Маади приложил к вискам трясущиеся пальцы, изображая рога.
— Ыыаааа-ааа!
— Бычара?
— Аааа!
— Сука-а-а! — заорал из-за спины брата Левый.
— Мэмат тэмун, тор нагах![52] — крикнул кто-то среди мигом набежавшей толпы.
— Крава! Крава![53]
Антенор боком, вдоль стены прошёл за их спины, повернулся и двинул прочь. Его не преследовали.
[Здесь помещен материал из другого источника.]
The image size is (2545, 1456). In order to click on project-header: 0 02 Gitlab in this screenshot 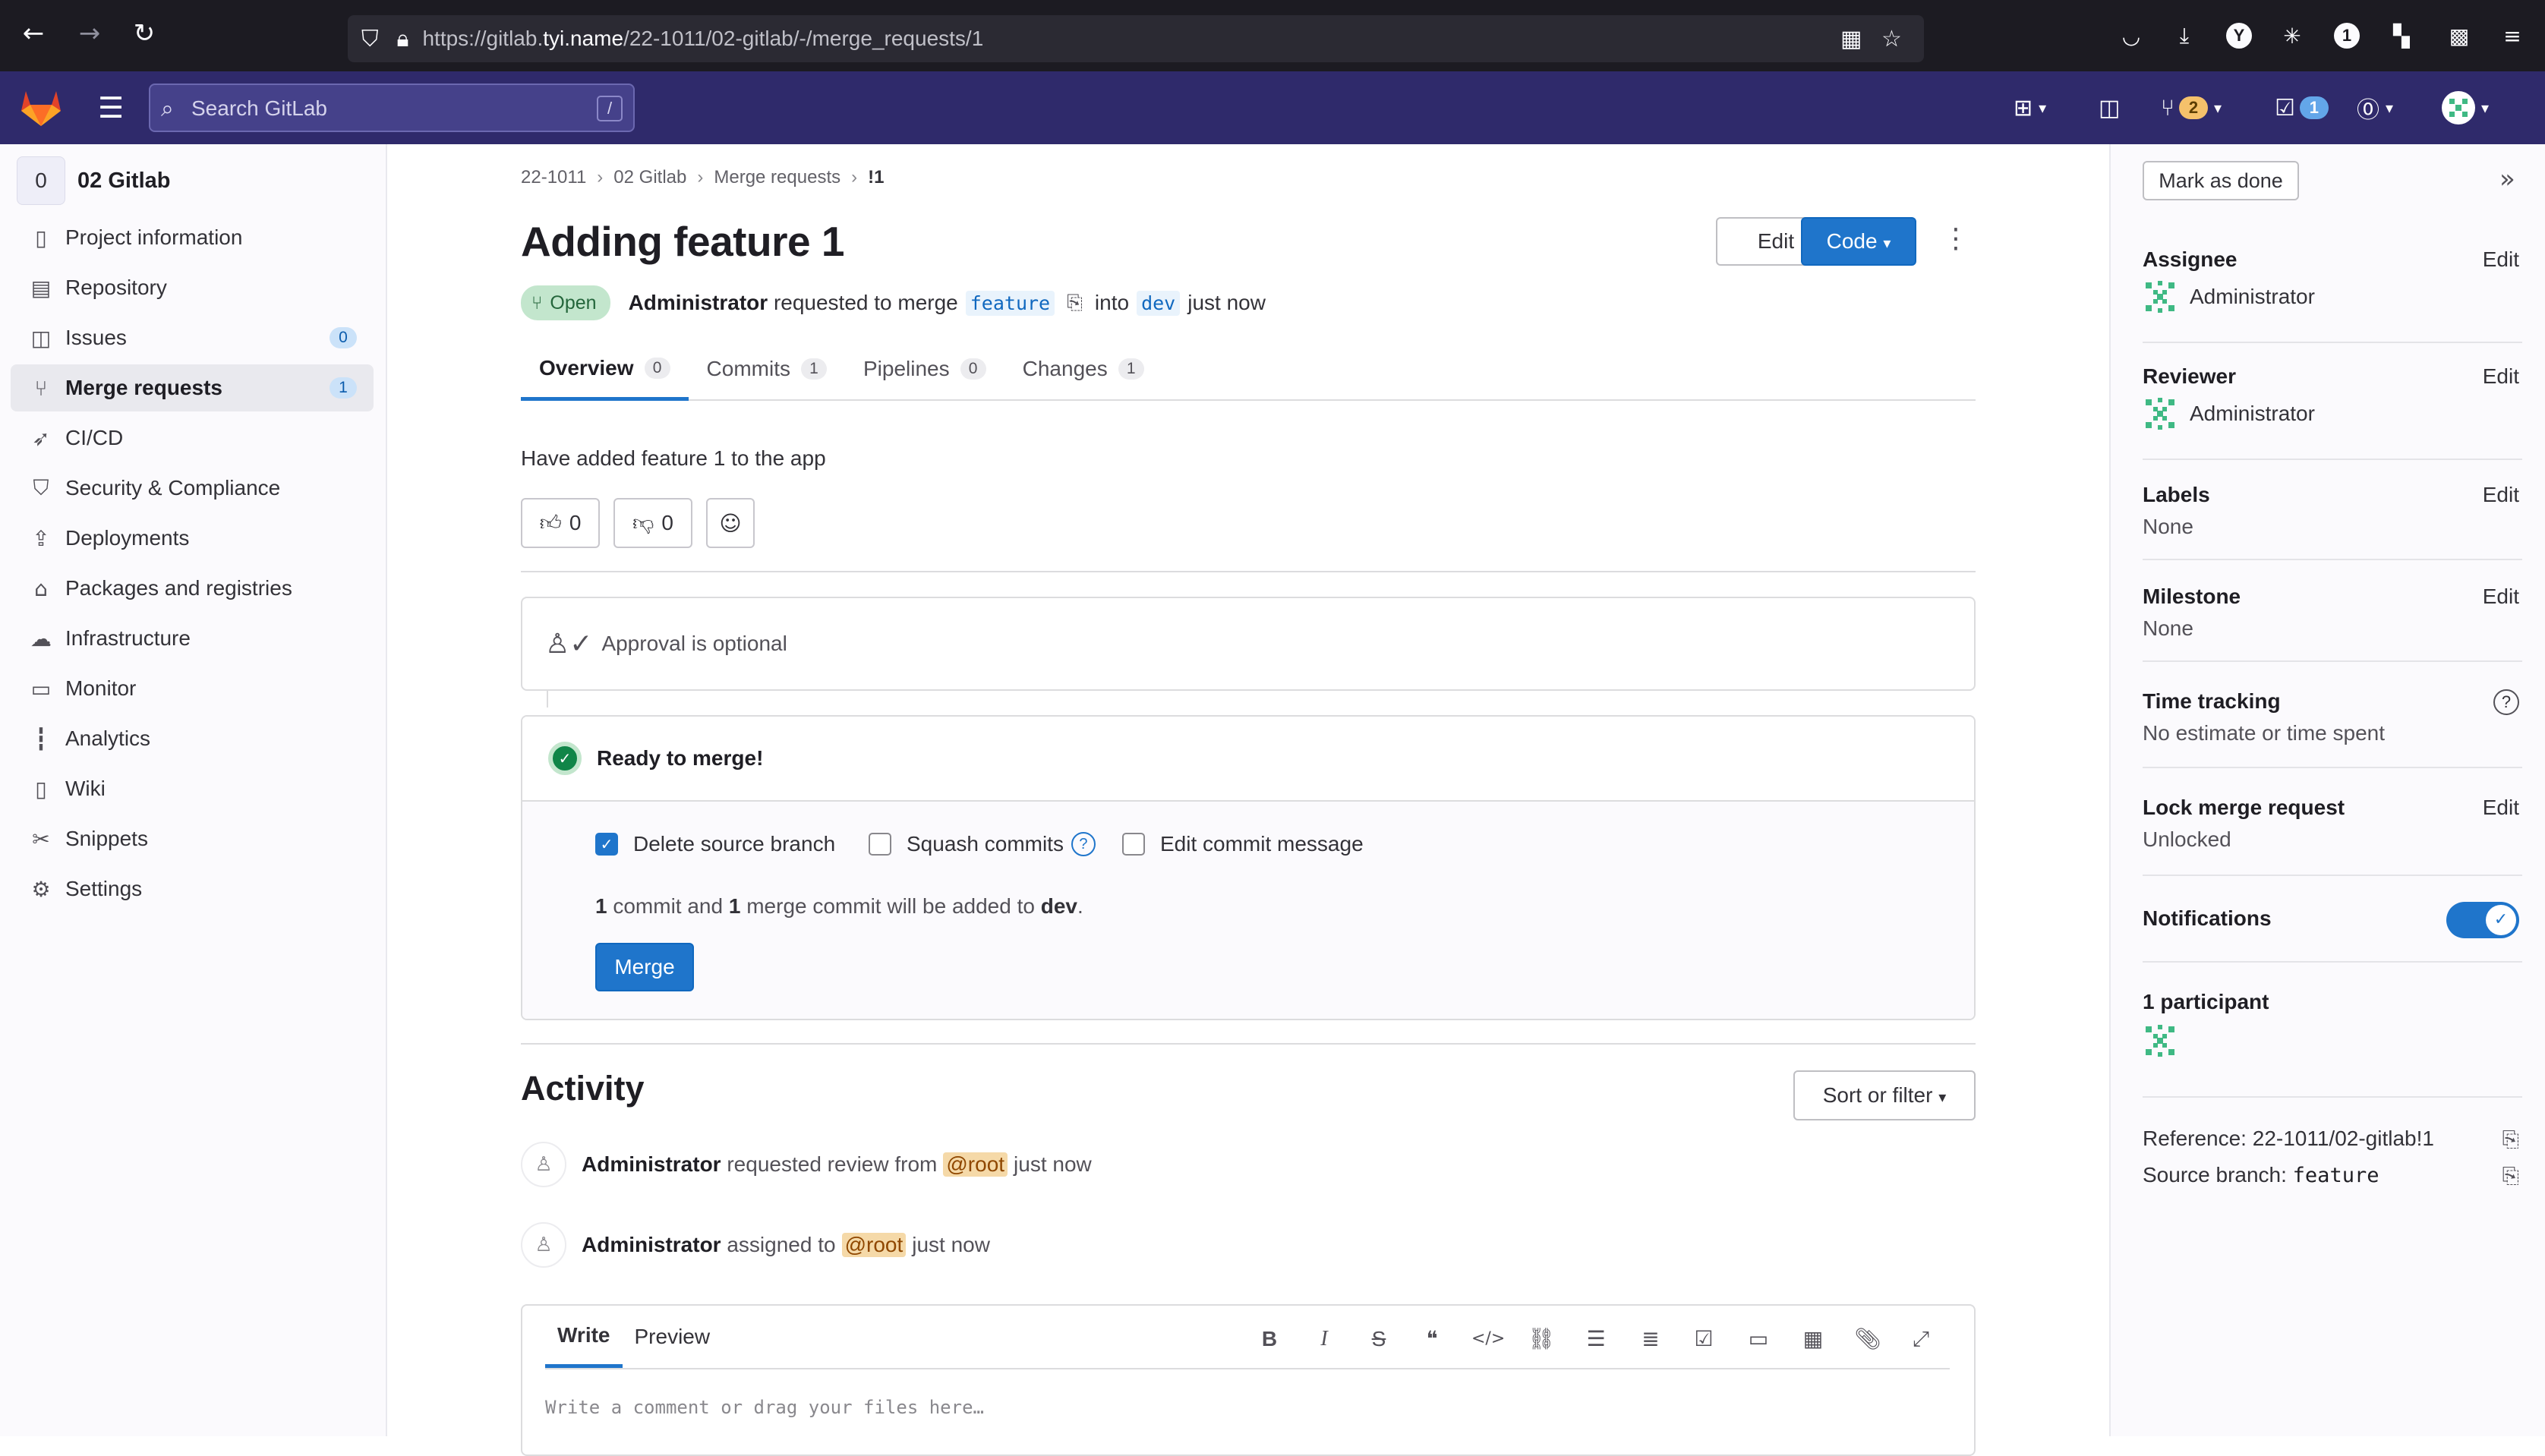, I will do `click(94, 180)`.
— Убью! — бесновался Левый, но угроза, как видно, адресовалась вовсе не македонянину.
Или… не тому македонянину.
«Вечер перестаёт быть томным», — вспомнил Антенор слова Никодима и сжал зубы.
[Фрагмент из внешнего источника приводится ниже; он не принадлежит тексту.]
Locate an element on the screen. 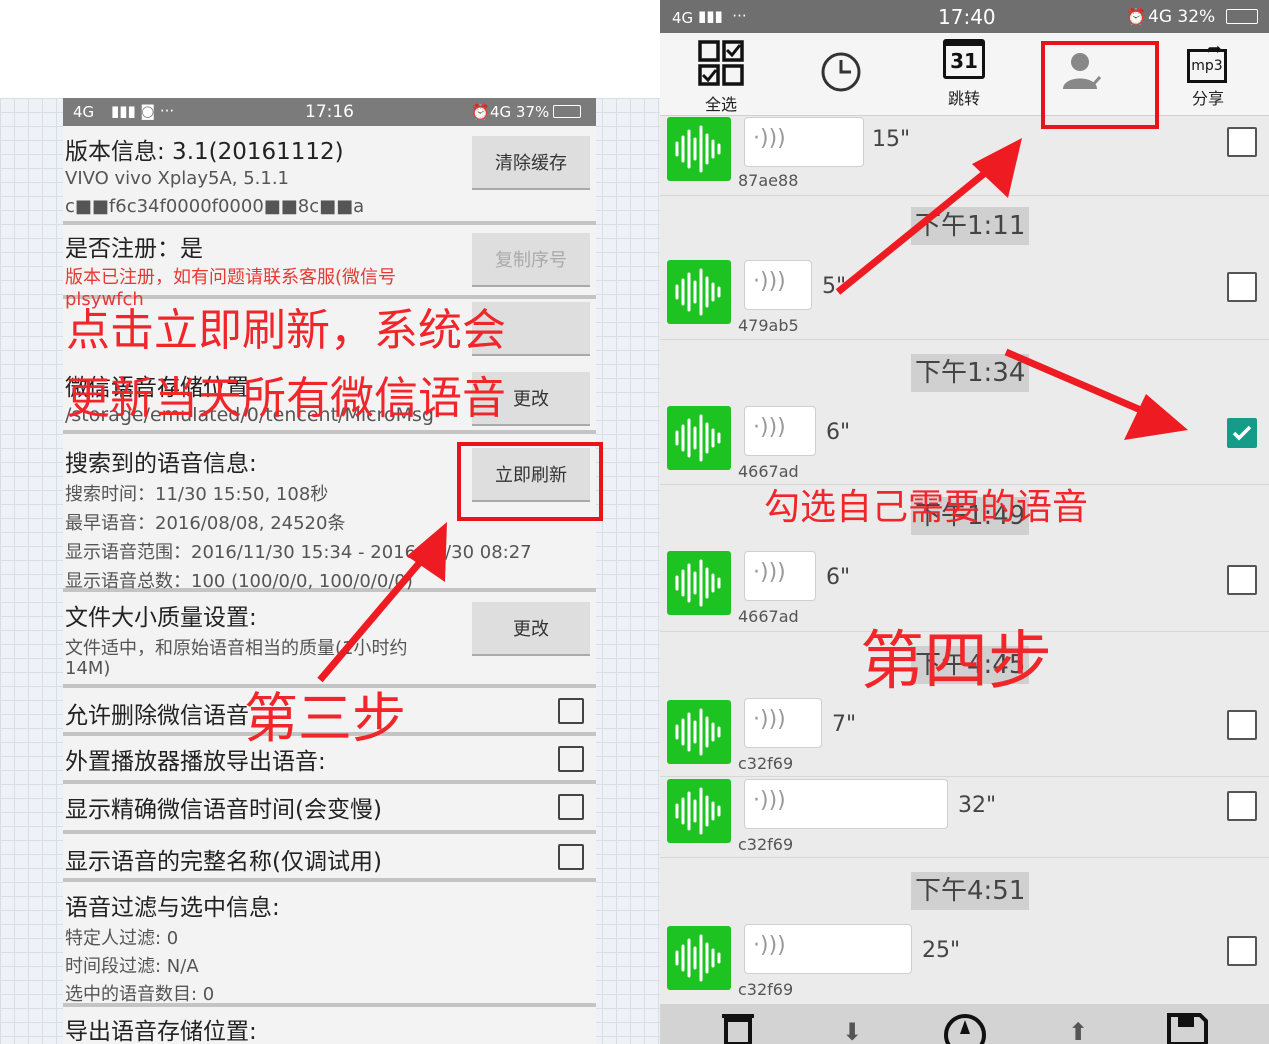 The image size is (1269, 1044). refresh-hint-line2: 更新当天所有微信语音 is located at coordinates (286, 398).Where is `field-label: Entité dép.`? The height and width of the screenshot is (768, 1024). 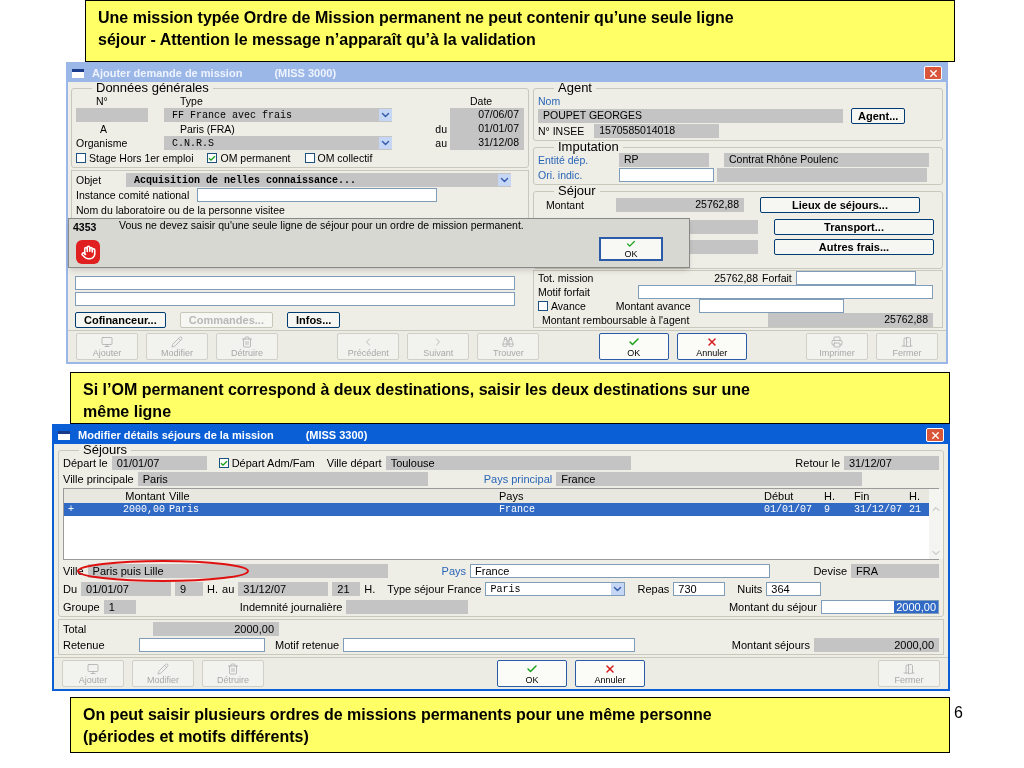 field-label: Entité dép. is located at coordinates (564, 160).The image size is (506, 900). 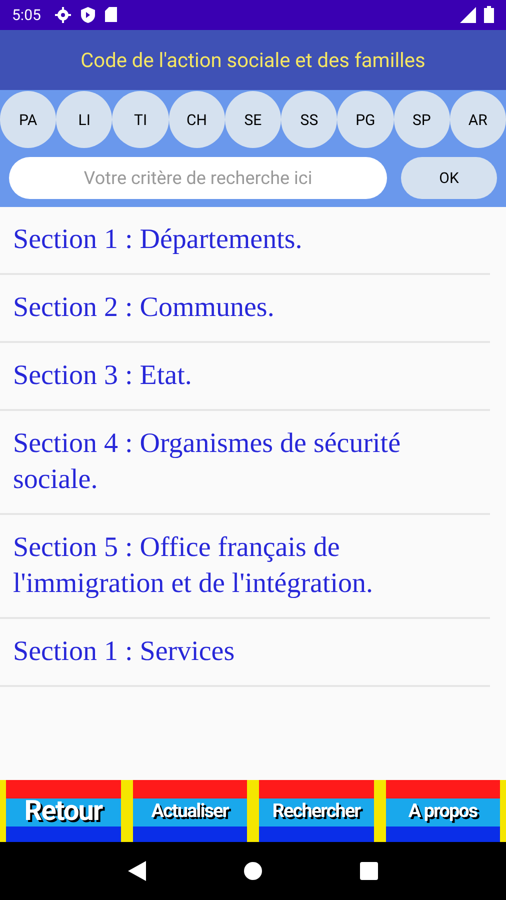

Вопреки опасениям ему удалось без труда выбраться из лабиринта переулков. Помогла наблюдательность, которую так ценил Эвмен.
Дион поджидал его на том же месте, где им пришлось расстаться и, как видно, весь извёлся.
— Хвала богам, живой! Ну, что?
— Он отказал, — буркнул Антенор.
— Да и хрен с ним! Давай выбираться отсюда, тут какая-то нездоровая движуха пошла!
На всём обратном пути навстречу Антенору и Диону попадались крепкие молодцы с дубьём. Небольшими группками по три-четыре человека они неспешно, будто бы лениво брели в сторону порта. Народ их сторонился, спешил уступить дорогу. Антенор часто оглядывался, высматривая возможный хвост. Сердце у него бешено колотилось.
Возле египетского квартала на улице появилась более крупная группа молодцев. Человек тридцать. Во главе её шёл Никодим. Он облачился в льняной панцирь, повесил через плечо перевязь с мечом и вид имел донельзя суровый.
— Я уже всё знаю, — мрачно сказал фалангит, — Мойра рассказала, о чём вы сговорились с Хорминутером и с ней. Умнейшая баба, а всё равно дура. Надеется, что с Камневязом можно по-хорошему… Нельзя с этим упырём по-хорошему. Хоть бы со мной посоветовались…
— Ты ушёл, — нагнул голову Антенор, — она сказала, что не стоит тебя вмешивать.
— А сам-то ты не догадался, что тут происходит? — повысил голос Никодим.
— Не сложно догадаться, — ответил бывший конюх.